2. Et in Arcadia, ego
- This week’s news on Arcadia and Debenhams prompted me to reflect on pensions and how to measure a liability today which can extend decades into the future.
- I took a look at the accounts of BHS and Arcadia back in the 2000s when it paid the famous £1.2bn dividend to Tina: at the time, the schemes were in surplus – but this was with future pension payments discounted at almost 7% one year.
- Back in 2007, 10-year gilts yielded 5.5% and in 2008 AA sterling yields exceeded 8%!

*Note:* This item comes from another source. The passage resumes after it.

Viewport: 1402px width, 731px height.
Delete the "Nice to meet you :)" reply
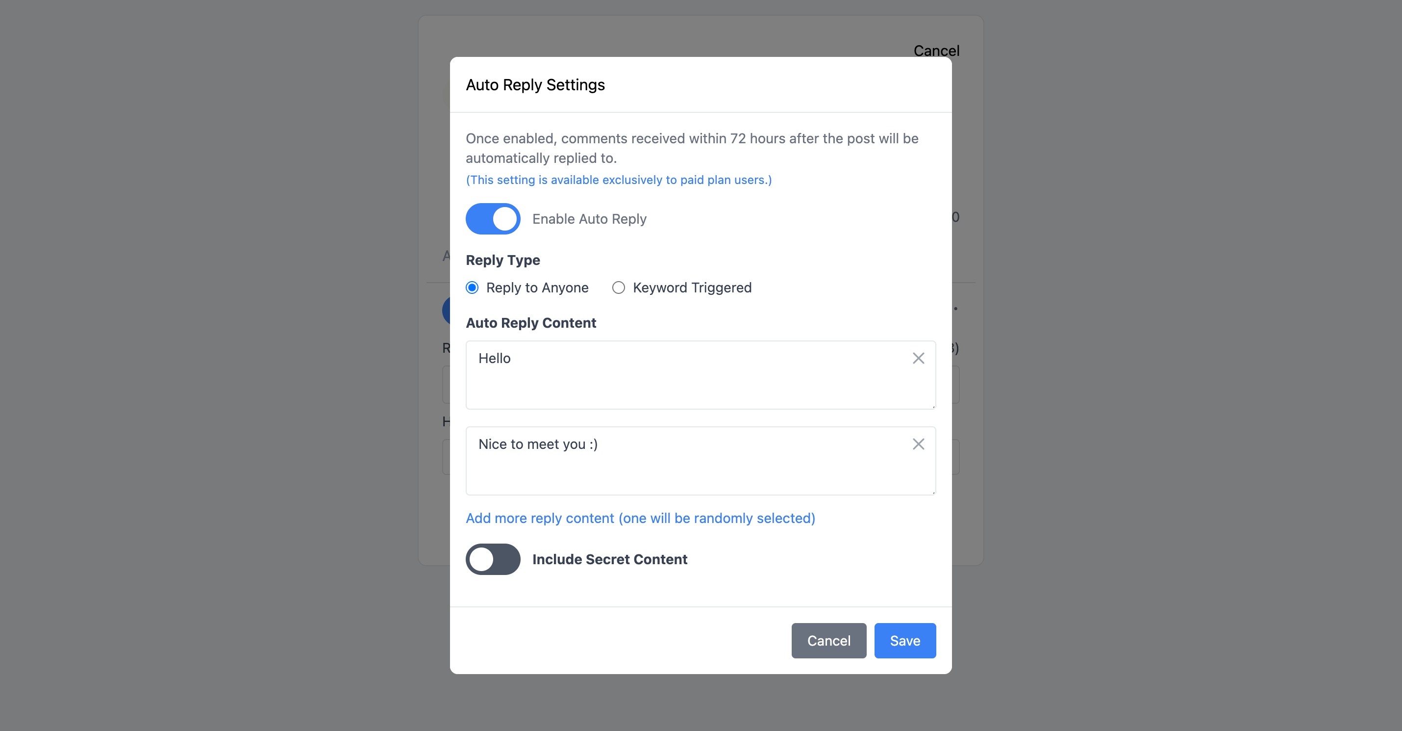point(918,444)
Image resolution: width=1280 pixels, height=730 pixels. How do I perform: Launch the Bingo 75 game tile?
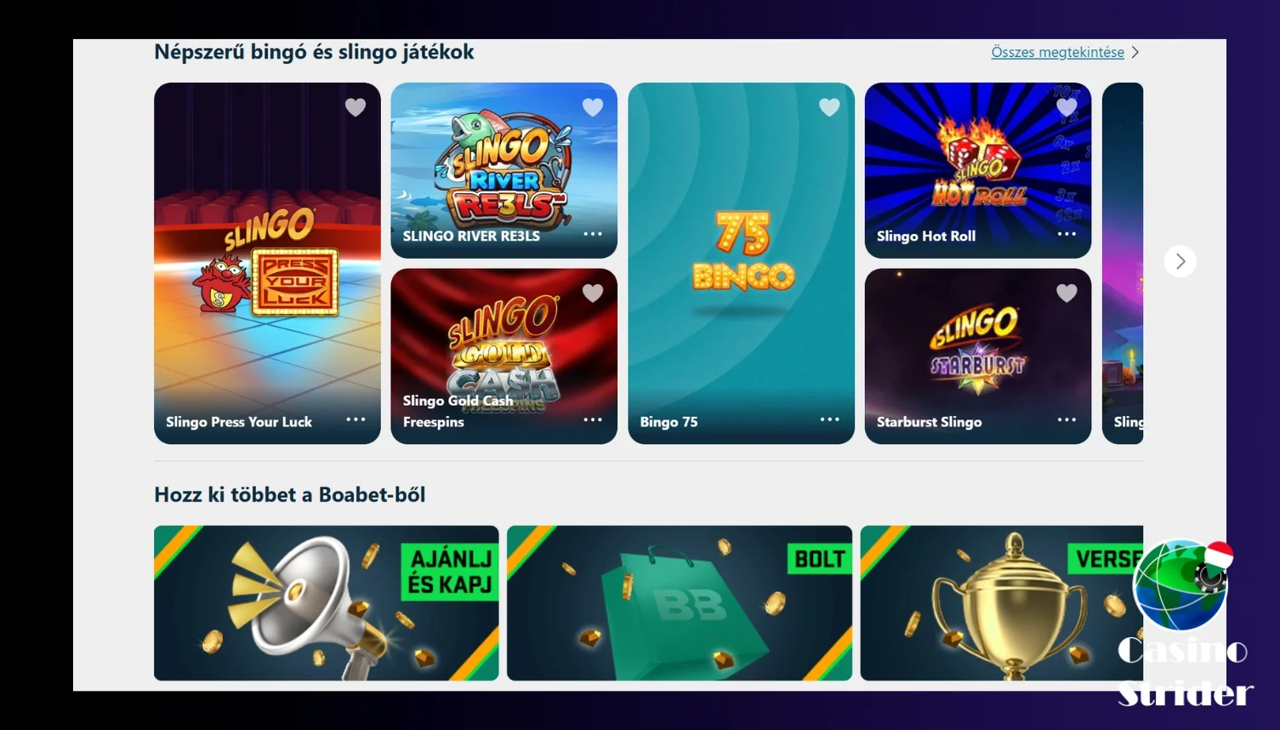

- For any 40-year stream of cashflows, moving the discount rate from 7% to 1% increases the present value by 140% (because of convexity). If a scheme is fully funded at a 7% discount rate then it will have a deficit of 1.5x assets if discount rates fall to 1%.
- My takeaway is not that Arcadia was fine in 2006 but in leveraging itself up with the special dividend, it should also have hedged itself better against falling rates either by specific interest rate hedges or by switching to bonds as did Boots did in 2001 (also providing John Ralfe with a career in pension commentary).
3. Disenfranchising leveraged lenders
- Cov-lite comprises over 80% of broadly syndicated market and lending standards have continued to loosen with Moody’s recently assessing recent loans as about as bad for lenders (good for borrowers) as ever.
- Not surprisingly, recent data suggests cov-lite loans result in lower recoveries for lenders in the event of default: S&P estimates median recoveries for cov-lite are 34% lower than for covenanted deals (despite covenants really only being included for the deals which are worse / harder to sell).
- A new development was reached this week with Blackstone managing to sell bonds in Ancestry.com where lenders’ voting rights are no longer proportionate to their holdings. Instead, any individual bondholder’s votes are capped at 20% unless Ancestry.com wishes otherwise.
- A representative from the European Leveraged Finance Association called it “just awful”, but perhaps the finger should be pointed at investors that provided $9bn of orders for the deal.
Soon leveraged debt will be reclassified as low-yielding preference shares with minimal governance rights.
- In the same week, the lowest yielding “high yield” bond of the year was issued in Japan: 1% for Aiful. Again, no-one is forcing investors to buy this…
UK debt financings this week:
- Volution has signed a 3+1+1 year £150m RCF with the margin linked to sustainability performance targets.
- LMAX Group has agreed a 4 year £40m RCF with SVB.